Global Oceans Presents at IOGOOS/SIBER Meetings in Phuket, Thailand

January 1, 2015 – Global Oceans recently participated in the October 2014 meeting of the Global Ocean Observing System in the Indian Ocean (IOGOOS) held in Phuket, Thailand in conjunction with the meetings of the Sustained Indian Ocean Biogeochemistry and Ecosystem Research Program (SIBER) and the Indian Ocean Resources Forum (IRF).

Planning for the 2nd International Indian Ocean Expedition (IIOE-2) initiative was a primary focus of the meetings, and in that context Jim Costopulos, CEO of Global Oceans delivered a presentation entitled “Mobilizing Research Platforms & Instrumentation in the Indian Ocean: An Adaptive, Collaborative Approach”.

In addition to the adaptive operational and infrastructure deployment capacity embodied in the Global Oceans model, the presentation proposed three organizational frameworks for IIOE-2 expedition development. The frameworks are designed to support iterative planning and optimized logistical efficiencies; and to strategically align research activities and collaboration to maximize scientific objectives.

Proposed expedition-originating frameworks included “time-scheduled regional expeditions” based on spatial-temporal clustering of proposed research; formation of “small institutional consortia” with operational alliances aligned with collaboration potential, regional and scientific focus and capacity building needs; and a “bottom-up process model” based on a disciplinary cross-cutting analysis of science plan activities, integrating common operational configurations and fully exploring collaborative potential.
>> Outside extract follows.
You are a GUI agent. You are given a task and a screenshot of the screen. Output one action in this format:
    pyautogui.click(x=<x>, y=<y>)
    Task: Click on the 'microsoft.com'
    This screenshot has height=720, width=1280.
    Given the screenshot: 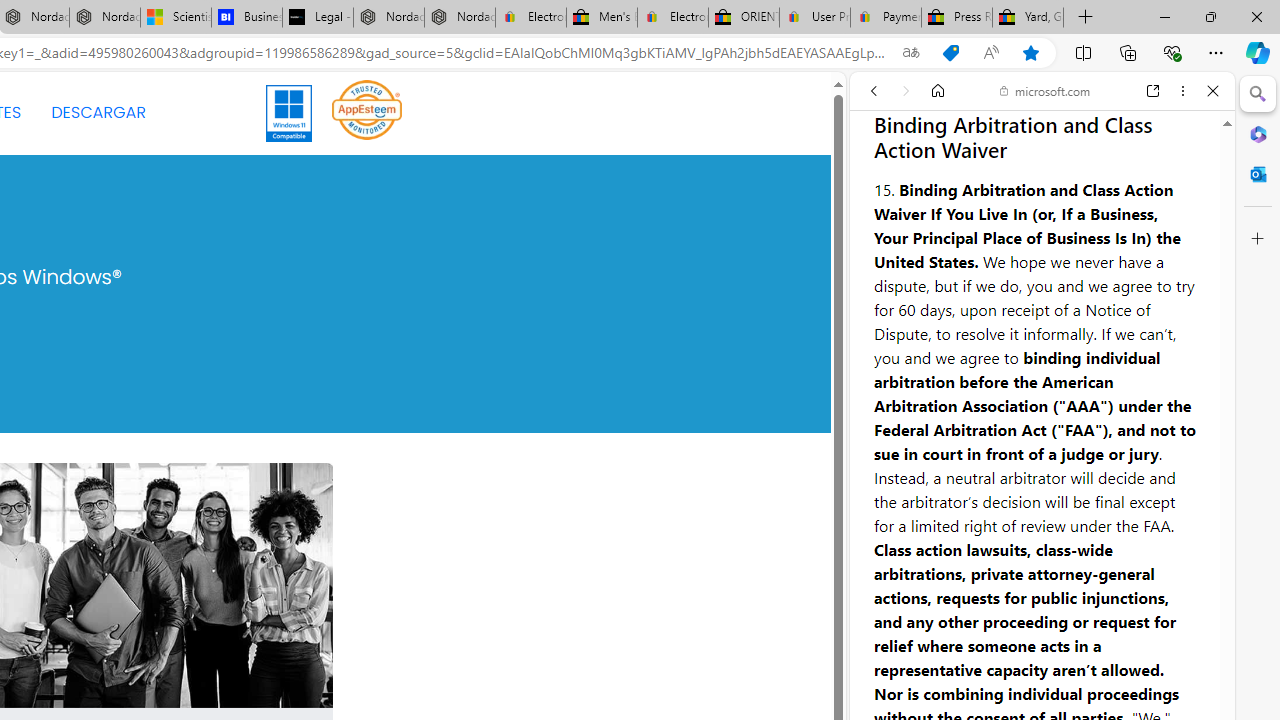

The presentation noted that one or more of these regional framework models could persist as an organizing mechanism in the Indian Ocean basin to support a continuing expedition infrastructure capacity beyond the IIOE-2 timeframe. A continuing capacity, supported by Global Oceans’ regional- deployment vessel model, could also support a long-range research agenda extending to the Southern Ocean and Indo-Pacific regions.

Such an approach would counter a long-standing lack of manned-platform research capacity in the Indian Ocean basin and would support the research needed for a greater understanding of this increasingly critical region.